Thou didst flee like the hart, having wounded me: I went out after thee, calling, and thou were gone.
Sheperds, ye that go yonder, through the sheepcotes, to the hill.
If perchance ye see him that I most love, Tell ye him that I languish, suffer and die.Since thou hast wounded this heart, wherefore didst thou not heal it?
And wherefore, having robbed me of it, hast thou left it thus
And takest not the prey that thou hast spoiled?
Well, St. John of the Cross was not only a great mystic, he was a great poet, which this Portugese nun was not.
She turned wearily back to the first of the letters. Oh, my darling, if only you had known when you first came to me what was going to happen! Poor love, you betrayed me, and you betrayed yourself by hoping for the impossible. You expected so much joy from our love, and all that is left is the pain of our parting.
She rejected the nun’s letters with the same revulsion with which she had thrown down the Gideon Bible. What kind of answer was this? … the result of what started with such happiness is tears, and deathly despair, and I see no help anywhere …
— What would you have made of that, Essie?
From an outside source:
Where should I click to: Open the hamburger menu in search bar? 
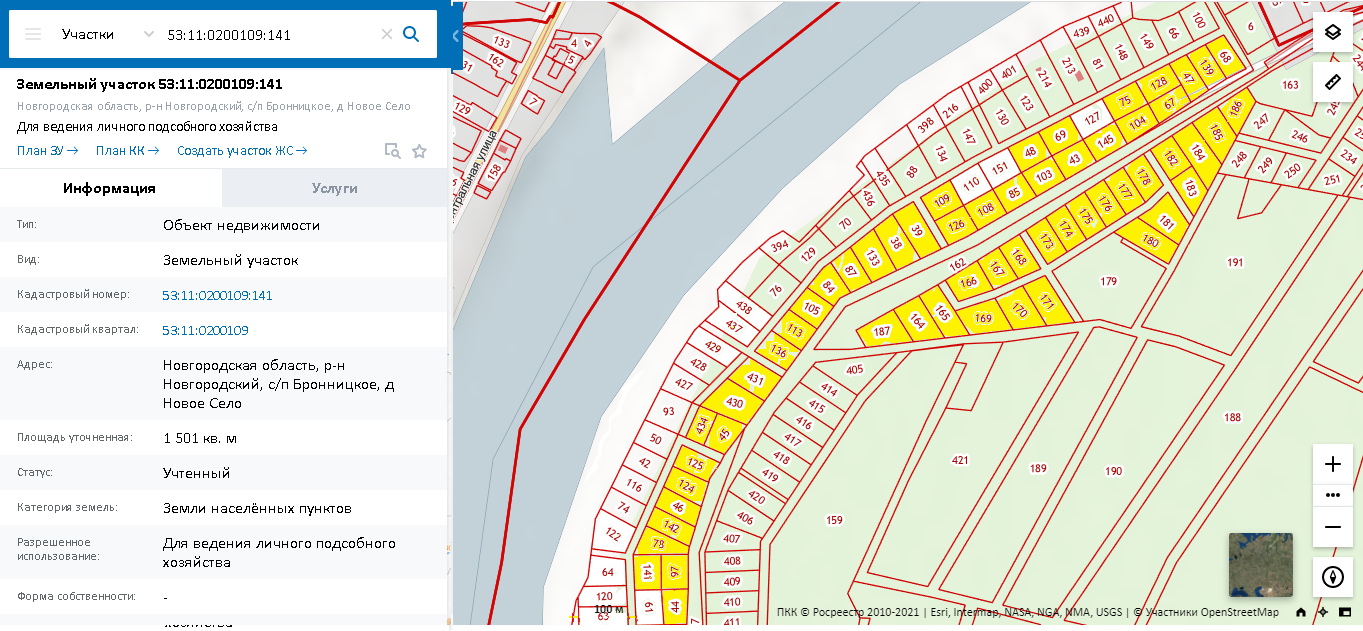[33, 34]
She put the three books down on the nightstand, turned out the light, and, still in the damp fur coat, plunged under the covers.
The strange words of the Portugese nun, the mystical words of St. John of the Cross, the searing words of Patrick whirled in discordant counterpoint in her head. She slid in and out of a half sleep, a sleep riddled with dreams that left her exhausted instead of refreshed. As soon as it was daylight she got up and dressed. Her throat felt raw and hot.